The Whale of Zagreb (Mesocetus agrami, VAN BENEDEN, 1886)
The fossil remains of the whale of Zagreb have been found in marls of the Podsused quarry which date from the Sarmatian, about 13 million years ago. The remains of the whale which were lying in the depot of then National Museum were sent by Gjuro Pilar to the Professor Pierre-Joseph van Beneden (1809 – 1894) – Belgian zoologist and palaeontologist, for determination. These were the bones of the back part of skull, various vertebrae, a part of jaw and auditory system and rib fragments – in total 11 bones. In his work “Une baleine fossil de Croatie, appartenant au genre Mesocete” from 1884, Van Beneden attributed these bones to the remains of the whale from the genus Mesocetus and since at that time it was an unknown species he named it after Zagreb - Mesocetus agrami. So our whale got his name which in translation means Mesocet of Zagreb or the whale of Zagreb.

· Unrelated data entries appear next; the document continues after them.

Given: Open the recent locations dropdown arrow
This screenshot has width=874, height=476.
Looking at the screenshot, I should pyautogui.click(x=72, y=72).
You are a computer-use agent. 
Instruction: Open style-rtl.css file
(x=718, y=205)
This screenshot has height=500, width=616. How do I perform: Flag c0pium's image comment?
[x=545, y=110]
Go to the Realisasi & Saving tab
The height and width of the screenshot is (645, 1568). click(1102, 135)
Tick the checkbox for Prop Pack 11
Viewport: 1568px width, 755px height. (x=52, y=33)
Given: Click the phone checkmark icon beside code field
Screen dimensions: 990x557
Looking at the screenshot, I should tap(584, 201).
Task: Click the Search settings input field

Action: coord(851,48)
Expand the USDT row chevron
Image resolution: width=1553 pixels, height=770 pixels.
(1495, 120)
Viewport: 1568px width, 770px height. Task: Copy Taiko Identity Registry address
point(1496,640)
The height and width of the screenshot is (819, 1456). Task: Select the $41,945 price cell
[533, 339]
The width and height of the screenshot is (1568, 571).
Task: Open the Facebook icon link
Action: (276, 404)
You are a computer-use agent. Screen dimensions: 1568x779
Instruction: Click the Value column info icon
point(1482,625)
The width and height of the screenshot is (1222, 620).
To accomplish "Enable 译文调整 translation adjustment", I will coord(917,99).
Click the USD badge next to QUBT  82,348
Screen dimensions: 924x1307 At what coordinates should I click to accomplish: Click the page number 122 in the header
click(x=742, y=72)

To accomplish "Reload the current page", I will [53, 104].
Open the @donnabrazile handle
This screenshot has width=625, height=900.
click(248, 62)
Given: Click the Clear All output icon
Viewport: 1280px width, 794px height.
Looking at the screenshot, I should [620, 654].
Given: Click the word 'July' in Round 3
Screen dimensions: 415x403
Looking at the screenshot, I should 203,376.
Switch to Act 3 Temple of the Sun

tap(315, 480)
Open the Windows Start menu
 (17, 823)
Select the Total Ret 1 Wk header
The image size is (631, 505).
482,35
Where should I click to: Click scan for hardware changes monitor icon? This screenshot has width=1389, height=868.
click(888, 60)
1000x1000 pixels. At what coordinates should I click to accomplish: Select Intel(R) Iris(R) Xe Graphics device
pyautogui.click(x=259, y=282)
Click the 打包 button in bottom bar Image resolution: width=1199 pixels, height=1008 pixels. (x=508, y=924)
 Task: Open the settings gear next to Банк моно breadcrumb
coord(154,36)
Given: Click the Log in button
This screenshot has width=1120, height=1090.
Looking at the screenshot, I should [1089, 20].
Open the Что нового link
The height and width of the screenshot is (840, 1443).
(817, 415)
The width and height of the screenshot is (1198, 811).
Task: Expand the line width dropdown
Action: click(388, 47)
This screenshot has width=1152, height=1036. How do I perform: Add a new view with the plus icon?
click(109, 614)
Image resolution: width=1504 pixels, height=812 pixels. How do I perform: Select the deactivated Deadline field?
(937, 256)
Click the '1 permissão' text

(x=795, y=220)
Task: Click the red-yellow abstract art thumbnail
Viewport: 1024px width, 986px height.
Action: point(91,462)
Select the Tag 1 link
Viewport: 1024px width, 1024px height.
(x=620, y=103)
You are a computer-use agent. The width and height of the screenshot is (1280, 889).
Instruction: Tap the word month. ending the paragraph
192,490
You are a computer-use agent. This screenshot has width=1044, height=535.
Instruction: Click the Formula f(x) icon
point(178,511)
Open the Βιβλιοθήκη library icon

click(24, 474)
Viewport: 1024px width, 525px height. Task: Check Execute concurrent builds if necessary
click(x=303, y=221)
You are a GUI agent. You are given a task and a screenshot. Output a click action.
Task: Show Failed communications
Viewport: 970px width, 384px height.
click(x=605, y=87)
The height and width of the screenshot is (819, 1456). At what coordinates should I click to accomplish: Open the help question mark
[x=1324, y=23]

The whale of Zagreb, Mesocetus agrami, belongs to the extinguished genus of whales - Mesocetus, to the family of Balaenopteridae, suborder Mysticeti – Baleen whales (whalebone whales). Today's whales from this family are among the biggest animals on Earth and some can reach the length of up to about thirty metres. On the basis of fossil remains – back part of the skull, upper jaw, incomplete lower jaw, right upper arm bone, part of the right lower arm bone and thirteen vertebrae it was concluded that the whale of Zagreb was about 6 metres long, which suggests that we are dealing here with a younger animal. According to the structure of jaw it can be determined that the whale most probably fed on plankton and small fishes.